El incremento en la demanda de infraestructura para inteligencia artificial y centros de datos está impulsando la inversión extranjera en la manufactura electrónica mexicana. En el primer trimestre de 2026, el sector captó 1,379 millones de dólares de IED, superando el total registrado durante todo 2025 y reforzando el papel de México como un actor clave en las cadenas de suministro tecnológicas de Norteamérica.
El dinamismo de la industria tecnológica está impulsando una nueva etapa para la manufactura electrónica en México. El crecimiento de la infraestructura destinada a la inteligencia artificial y los centros de datos en Norteamérica está generando mayores oportunidades de inversión para las empresas establecidas en el país.
Información de la Secretaría de Economía indica que, durante el primer trimestre de 2026, la fabricación de equipos de cómputo, dispositivos de comunicación y otros productos electrónicos recibió 1,379 millones de dólares de inversión extranjera directa (IED), una cifra que ya supera el total registrado por este segmento durante todo 2025.
Este comportamiento refleja el fortalecimiento del papel de México dentro de las cadenas de suministro que abastecen a la industria tecnológica, particularmente en componentes y equipos necesarios para servidores, procesamiento de datos e infraestructura vinculada con aplicaciones de inteligencia artificial.
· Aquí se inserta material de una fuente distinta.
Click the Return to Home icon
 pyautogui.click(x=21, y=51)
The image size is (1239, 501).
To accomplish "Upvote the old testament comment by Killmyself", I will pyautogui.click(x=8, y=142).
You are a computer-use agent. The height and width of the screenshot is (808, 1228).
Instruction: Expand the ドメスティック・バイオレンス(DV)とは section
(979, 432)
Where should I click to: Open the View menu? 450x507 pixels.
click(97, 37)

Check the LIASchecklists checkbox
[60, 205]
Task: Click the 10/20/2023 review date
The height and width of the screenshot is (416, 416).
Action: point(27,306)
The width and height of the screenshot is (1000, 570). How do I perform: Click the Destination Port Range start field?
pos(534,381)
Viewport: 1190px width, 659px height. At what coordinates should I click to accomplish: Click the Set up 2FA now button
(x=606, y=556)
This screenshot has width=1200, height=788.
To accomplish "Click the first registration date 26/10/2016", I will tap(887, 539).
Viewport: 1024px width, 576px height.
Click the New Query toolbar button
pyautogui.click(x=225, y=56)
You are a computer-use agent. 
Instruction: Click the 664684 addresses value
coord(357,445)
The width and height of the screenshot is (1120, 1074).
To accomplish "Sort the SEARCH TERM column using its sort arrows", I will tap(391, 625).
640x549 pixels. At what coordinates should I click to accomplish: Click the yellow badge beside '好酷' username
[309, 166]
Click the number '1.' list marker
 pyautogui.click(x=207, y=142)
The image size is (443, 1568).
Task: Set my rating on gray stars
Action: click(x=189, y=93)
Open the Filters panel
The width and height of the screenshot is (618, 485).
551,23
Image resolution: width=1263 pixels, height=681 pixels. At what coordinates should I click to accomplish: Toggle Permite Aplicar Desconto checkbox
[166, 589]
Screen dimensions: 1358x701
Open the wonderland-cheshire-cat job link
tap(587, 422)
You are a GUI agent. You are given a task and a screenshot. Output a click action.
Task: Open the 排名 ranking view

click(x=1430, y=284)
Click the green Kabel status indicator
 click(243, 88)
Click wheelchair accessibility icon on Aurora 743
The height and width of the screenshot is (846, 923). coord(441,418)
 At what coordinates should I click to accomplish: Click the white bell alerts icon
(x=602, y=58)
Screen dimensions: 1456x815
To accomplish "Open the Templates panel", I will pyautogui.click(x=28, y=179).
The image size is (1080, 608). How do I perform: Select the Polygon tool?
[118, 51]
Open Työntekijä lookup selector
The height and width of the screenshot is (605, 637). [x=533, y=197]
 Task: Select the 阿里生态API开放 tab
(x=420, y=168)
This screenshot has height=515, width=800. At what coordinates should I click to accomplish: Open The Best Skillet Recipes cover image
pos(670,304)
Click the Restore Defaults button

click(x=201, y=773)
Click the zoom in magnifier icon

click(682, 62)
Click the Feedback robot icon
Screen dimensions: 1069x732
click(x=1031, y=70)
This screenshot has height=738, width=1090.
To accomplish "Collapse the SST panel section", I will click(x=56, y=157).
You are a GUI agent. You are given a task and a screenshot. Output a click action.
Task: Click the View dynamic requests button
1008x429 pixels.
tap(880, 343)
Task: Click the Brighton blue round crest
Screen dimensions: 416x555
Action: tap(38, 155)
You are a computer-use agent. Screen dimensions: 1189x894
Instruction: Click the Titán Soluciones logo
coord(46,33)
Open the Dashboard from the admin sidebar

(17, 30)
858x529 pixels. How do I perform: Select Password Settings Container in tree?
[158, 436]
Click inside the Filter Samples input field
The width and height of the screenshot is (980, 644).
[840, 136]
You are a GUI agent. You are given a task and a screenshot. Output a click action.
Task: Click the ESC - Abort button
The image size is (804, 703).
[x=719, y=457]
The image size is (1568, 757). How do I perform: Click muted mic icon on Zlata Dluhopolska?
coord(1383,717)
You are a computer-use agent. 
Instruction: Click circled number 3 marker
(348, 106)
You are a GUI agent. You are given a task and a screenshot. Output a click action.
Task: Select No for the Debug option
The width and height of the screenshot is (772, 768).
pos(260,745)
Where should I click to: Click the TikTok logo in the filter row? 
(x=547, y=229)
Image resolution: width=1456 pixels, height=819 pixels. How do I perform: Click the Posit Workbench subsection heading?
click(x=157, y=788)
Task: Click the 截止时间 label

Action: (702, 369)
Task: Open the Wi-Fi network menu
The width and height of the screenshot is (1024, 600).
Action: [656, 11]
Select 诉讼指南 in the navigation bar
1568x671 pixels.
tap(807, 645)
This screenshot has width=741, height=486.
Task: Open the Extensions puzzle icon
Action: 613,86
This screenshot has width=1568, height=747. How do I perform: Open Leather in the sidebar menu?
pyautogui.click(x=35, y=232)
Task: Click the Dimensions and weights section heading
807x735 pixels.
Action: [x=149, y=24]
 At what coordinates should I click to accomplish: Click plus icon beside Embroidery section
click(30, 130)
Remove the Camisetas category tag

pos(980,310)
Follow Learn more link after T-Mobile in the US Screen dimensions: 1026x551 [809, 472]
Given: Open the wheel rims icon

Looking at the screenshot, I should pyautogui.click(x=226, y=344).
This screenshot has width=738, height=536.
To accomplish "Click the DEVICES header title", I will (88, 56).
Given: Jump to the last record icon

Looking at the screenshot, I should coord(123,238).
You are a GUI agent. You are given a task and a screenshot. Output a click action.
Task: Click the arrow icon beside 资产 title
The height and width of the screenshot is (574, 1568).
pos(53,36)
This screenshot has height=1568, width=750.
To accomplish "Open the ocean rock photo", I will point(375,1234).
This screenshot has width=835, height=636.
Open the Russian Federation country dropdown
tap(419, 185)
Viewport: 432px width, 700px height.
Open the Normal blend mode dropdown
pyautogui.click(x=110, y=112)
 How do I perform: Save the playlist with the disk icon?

El mercado estadounidense continúa siendo el principal impulsor de estas inversiones, al concentrar alrededor del 62% del capital recibido por el sector durante el periodo, mientras que Corea del Sur aportó aproximadamente 14%, consolidándose como uno de los inversionistas más relevantes en la industria electrónica nacional.
La creciente demanda internacional de soluciones tecnológicas también ha favorecido el aumento de las exportaciones mexicanas de productos electrónicos, fortaleciendo la competitividad del país como plataforma manufacturera para atender los requerimientos del mercado norteamericano.
Especialistas consideran que esta tendencia responde tanto al avance de la inteligencia artificial como al proceso de relocalización de cadenas de suministro, factores que continúan posicionando a México como un destino estratégico para proyectos de manufactura avanzada y desarrollo tecnológico.